Considerando poi un altro fatto di cronaca ma più recente, ossia le alluvioni che hanno colpito nelle scorse settimane l’Emilia Romagna, Zuppi, che è arcivescovo di Bologna, ha evidenziato «la grandissima solidarietà che in tanti hanno dimostrato» e come anche in questa occasione, come era stato durante la pandemia, «ci riscopriamo tutti sulla stessa barca», a dire che «soltanto insieme si esce dai problemi che ci troviamo a vivere, specie se sono accompagnati dalla vicinanza, dalla solidarietà, dall’amore e, appunto, dalla gentilezza». Per il cardinale, inoltre, «se ci abituiamo a vivere da soli, non accogliendoci tra noi, siamo più deboli» perché «è l’accoglienza che ci porta verso il futuro», quindi «se manca, manca l’idea di futuro». Ancora, Zuppi ha considerato come «c’è uno stretto legame tra l’accoglienza che viviamo tra noi e quella che riserviamo allo straniero», sottolineando che «spesso pensando agli stranieri ragioniamo secondo della categorie superate, senza considerare che le cose sono cambiate» per cui, per esempio, «in Emilia Romagna manca la manodopera» e quindi la risorsa degli immigrati impiegati in certe attività è fondamentale; o, ancora, «c’è un corridoio dall’India per gli infermieri» di cui c’è necessità negli ospedali italiani.
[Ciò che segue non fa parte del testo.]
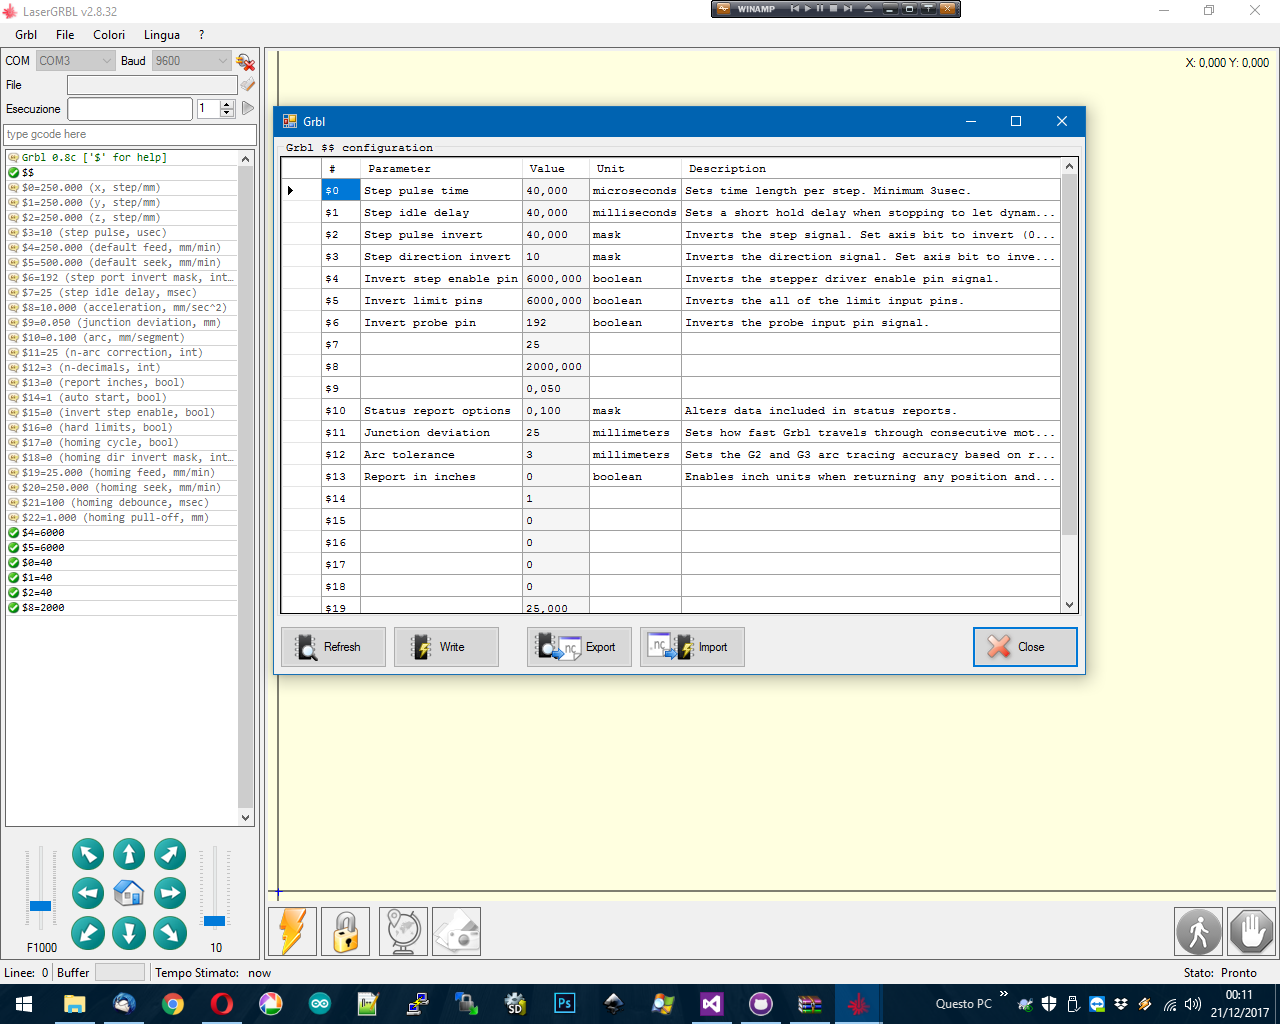Open the Grbl menu
The width and height of the screenshot is (1280, 1024).
coord(26,35)
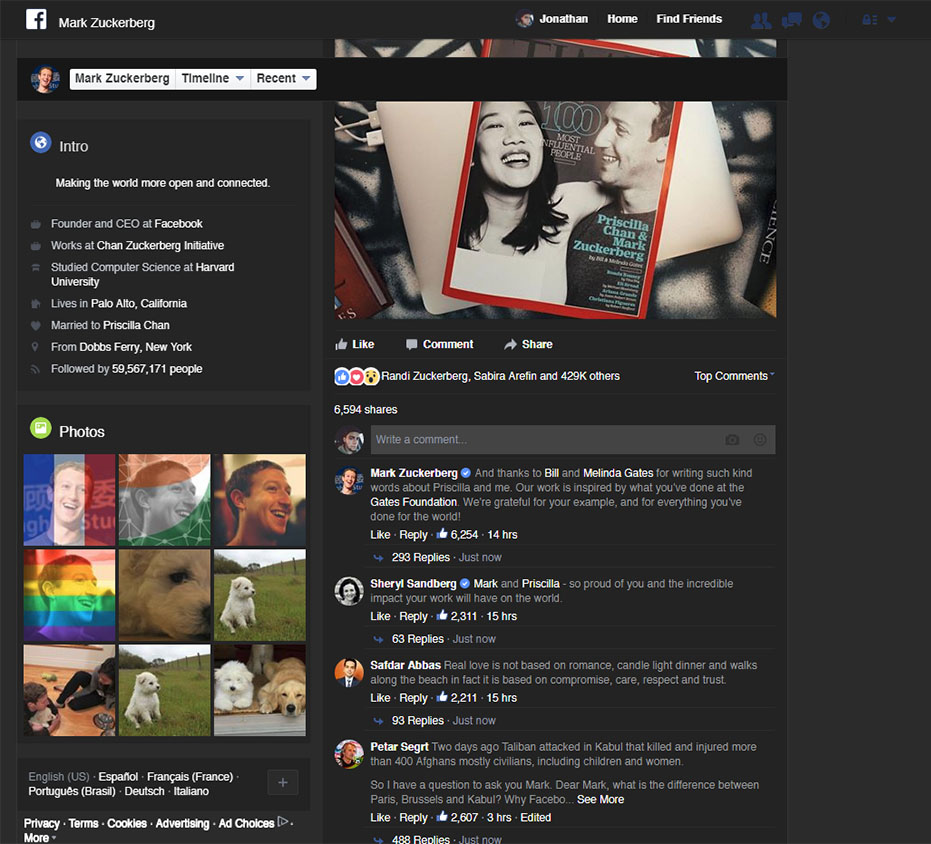Open the friend requests icon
Accogliere e «volere bene è forza – sono ancora le parole di Zuppi -, una forza più forte della diffidenza e della maleducazione», così come un punto di forza nell’accogliere chi viene da un altro Paese è riconoscere la sua «dignità del lavoro». Infine, il cardinale ha trattato dell’accoglienza «di tutta la vita, dall’inizio alla fine», sottolineandone in particolare «la sacralità», che è lontana da «un’idea di vita illimitata». Per Zuppi si tratta di «rendere bella la vita anche quando sembra che non ce ne sia più».